肿瘤是当今严重损害人类健康的重大疾病之一。在目前成熟的治疗方案中,化疗和放疗等传统疗法的疗效显著,但是都有其自身的局限性,会对患者造成严重的毒副作用。化学动力学疗法作为一种新兴的癌症治疗策略,在肿瘤治疗领域受到了广泛关注。它是基于在芬顿试剂的催化下,在肿瘤区域将H2O2原位转化为高细胞毒性的羟基自由基从而引发细胞凋亡,抑制肿瘤生长。鉴于H2O2在肿瘤微环境中过度表达的特点,羟基自由基仅在肿瘤区域产生,对正常组织几乎没有伤害,这使得化学动力学疗法成为了一种“绿色疗法”。
天然酶在温和的反应条件下具有高活性和高底物特异性。然而,酶的实际应用往往受到其固有缺点的阻碍,例如催化活性对环境条件的敏感性,制备和纯化具有较高的成本,以及较低的操作稳定性。因此,迫切需要发现并开发人工酶来克服天然酶的这些缺点。与天然酶相比,纳米酶更容易生产,成本更低,在各种生物医学应用中具有更高的催化稳定性。通过调节纳米酶的形态和组成,可以使其催化活性达到与天然酶相同的水平。
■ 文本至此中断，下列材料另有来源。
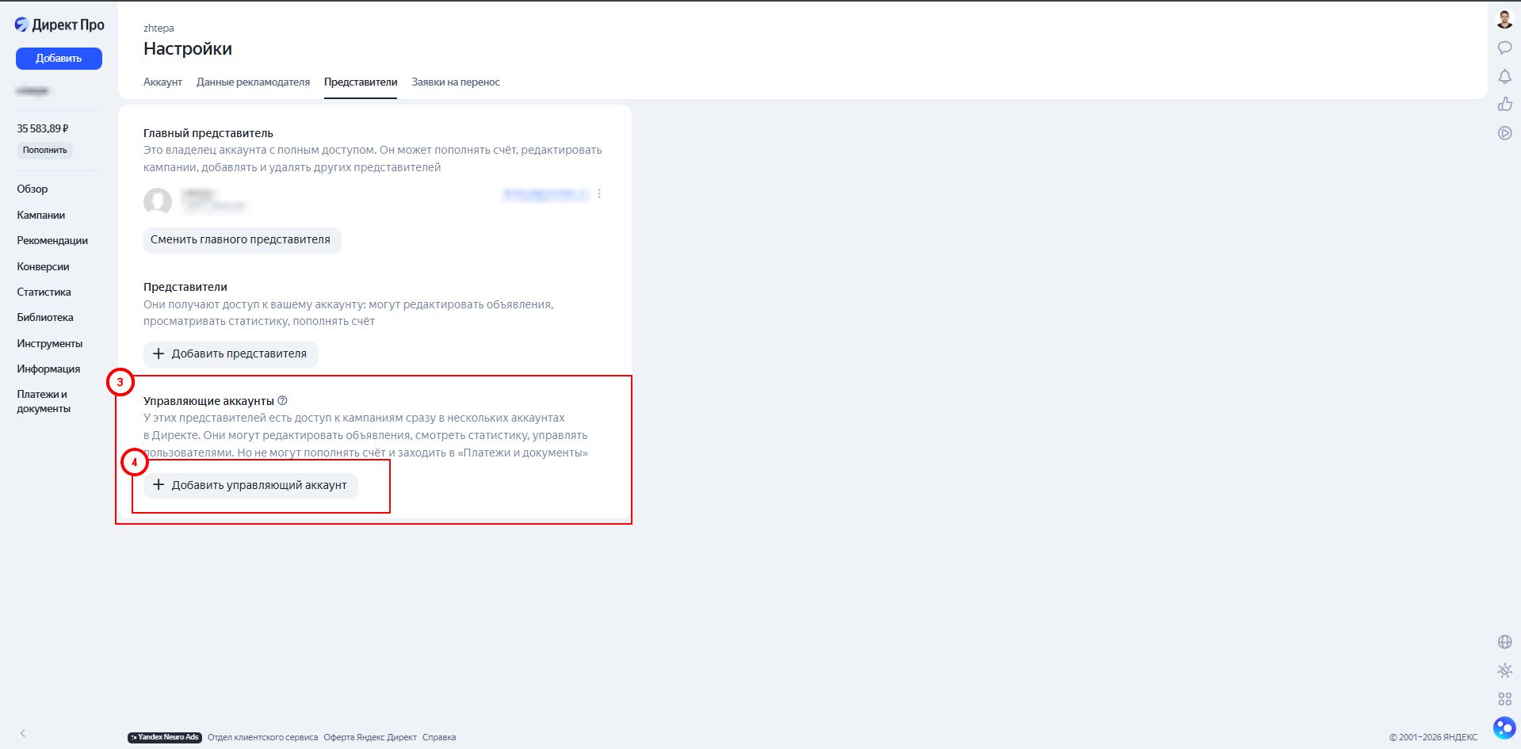Open main representative three-dot menu
Image resolution: width=1521 pixels, height=749 pixels.
599,194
同时金属的多价性和高自旋性使其能高效地将H2O2转化为羟基自由基,在环境检测和生物医学应用中显示出较大的潜力。
发明内容
为解决上述技术问题,本发明的目的在于提供一种性质优异的钴掺杂碳点纳米酶(Co-CDs)及其制备方法和应用;所述制备方法简便,原料来源广泛;所制备的Co-CDs可用于葡萄糖的灵敏测定,也可以作为化学动力学试剂用于肿瘤治疗。
本发明提供的一种钴掺杂碳点纳米酶的制备方法,包括如下步骤:
1)、将(0.1-0.5g)维生素B12和(0.5-2.0g)无水柠檬酸置于烧杯中,加入适量超纯水并超声至全部溶解。将反应混合物转移至三颈圆底烧瓶中,于160-200℃,转速200-500rpm条件下反应,当溶液成凝胶状时缓慢滴加超纯水,维持凝胶状2-4h,得到红色凝胶状产物;
2)、待产物冷却,将产物用超纯水溶解,离心后取上清液,并用0.22μm滤膜过滤,得到红色钴掺杂碳点纳米酶溶液;
3)、将上述钴掺杂碳点纳米酶溶液冷冻干燥后得到红色的钴掺杂碳点纳米酶固体粉末。
上述方法制备的钴掺杂碳点纳米酶性质稳定,具有良好的水溶性和分散性,通过TEM表征可看出其形貌为单分散准球形颗粒,通过XPS表征可以看出Co元素成功掺杂进碳点中。该钴掺杂碳点纳米酶为一种类过氧化物酶,根据双倒数作图法,计算出碳点纳米酶对底物H2O2和3,3’5,5’-四甲基联苯胺(TMB)的米氏常数Km分别为0.0598mM和0.8101mM,说明钴掺杂碳点纳米酶与H2O2具有很高的亲和力。钴掺杂碳点纳米酶可以通过与葡萄糖氧化酶的级联反应,通过比色法用于葡萄糖的灵敏测定。该方法在葡萄糖浓度为0.5μM-200μM范围内具有良好的线性关系,最低检出限可达0.37μM。同时,钴掺杂碳点纳米酶作为化学动力学试剂,可通过钴离子介导的类Fenton反应,将H2O2转化为有毒的羟基自由基,并进一步转化为超氧阴离子和单线态氧,三种活性氧共同作用,对肿瘤细胞具有杀伤能力,从而达到抗肿瘤作用。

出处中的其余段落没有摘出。